Of all the lines below, output only those starting at the one with "Screenshot is 430x2415." and ending at the one with "E-mail:info@gasalarmsystem.co.kr", both ends included, exactly as written.

**Extracted entries:**
....................
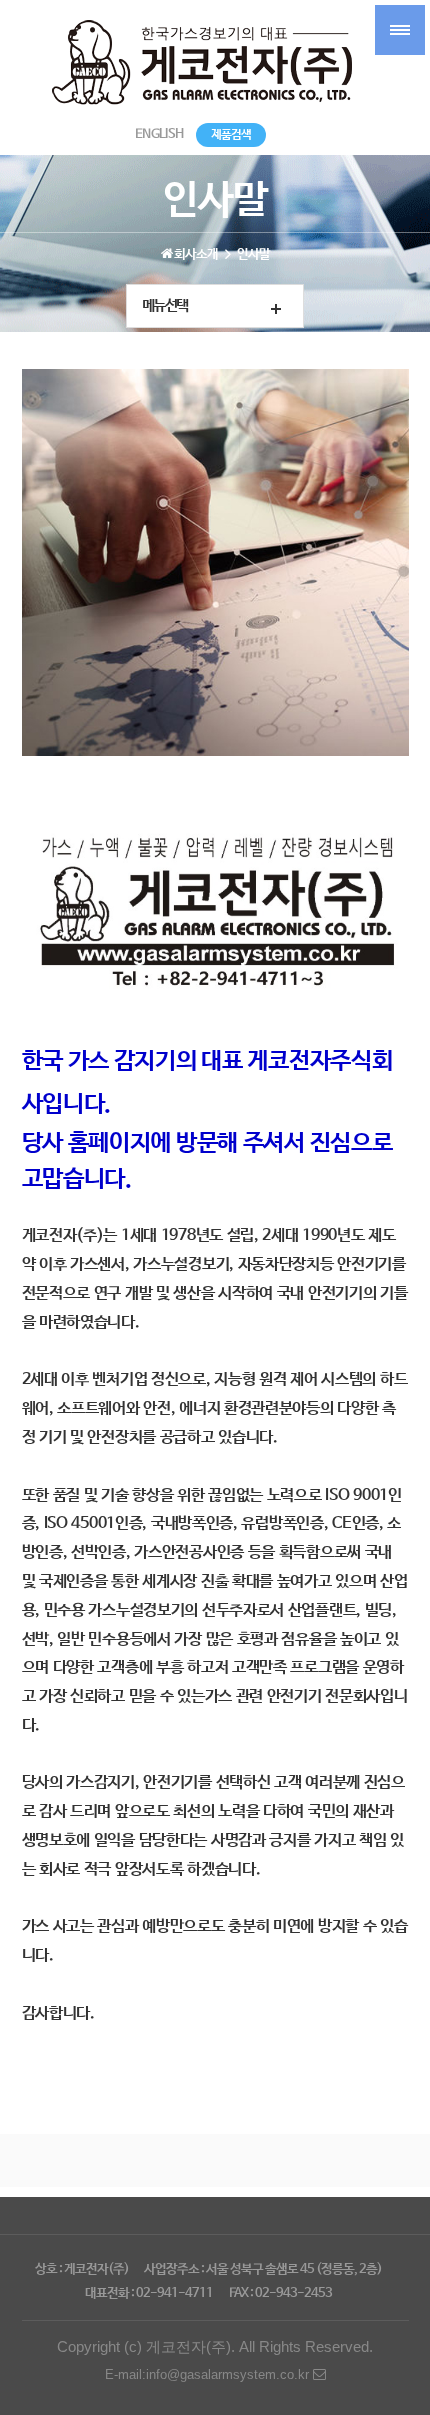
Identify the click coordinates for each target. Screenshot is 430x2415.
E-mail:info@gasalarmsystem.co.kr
....................
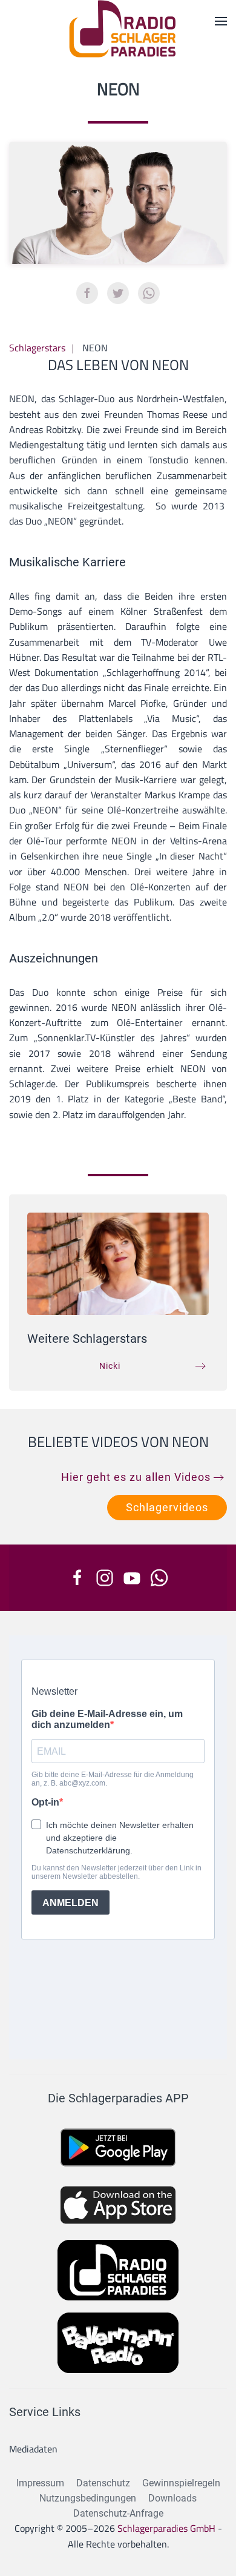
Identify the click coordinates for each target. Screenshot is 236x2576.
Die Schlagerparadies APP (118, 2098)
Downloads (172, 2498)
....................
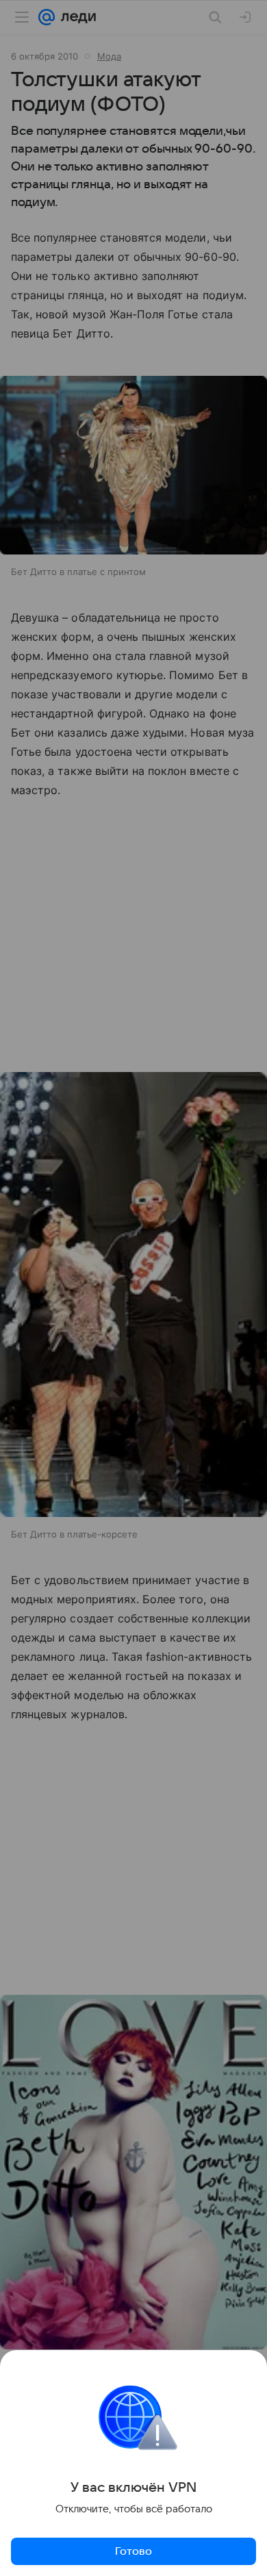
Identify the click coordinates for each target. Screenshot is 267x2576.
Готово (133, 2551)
....................
**Answer section:**
Identify the click coordinates for each target. Screenshot is 430x2415.
E-mail:info@gasalarmsystem.co.kr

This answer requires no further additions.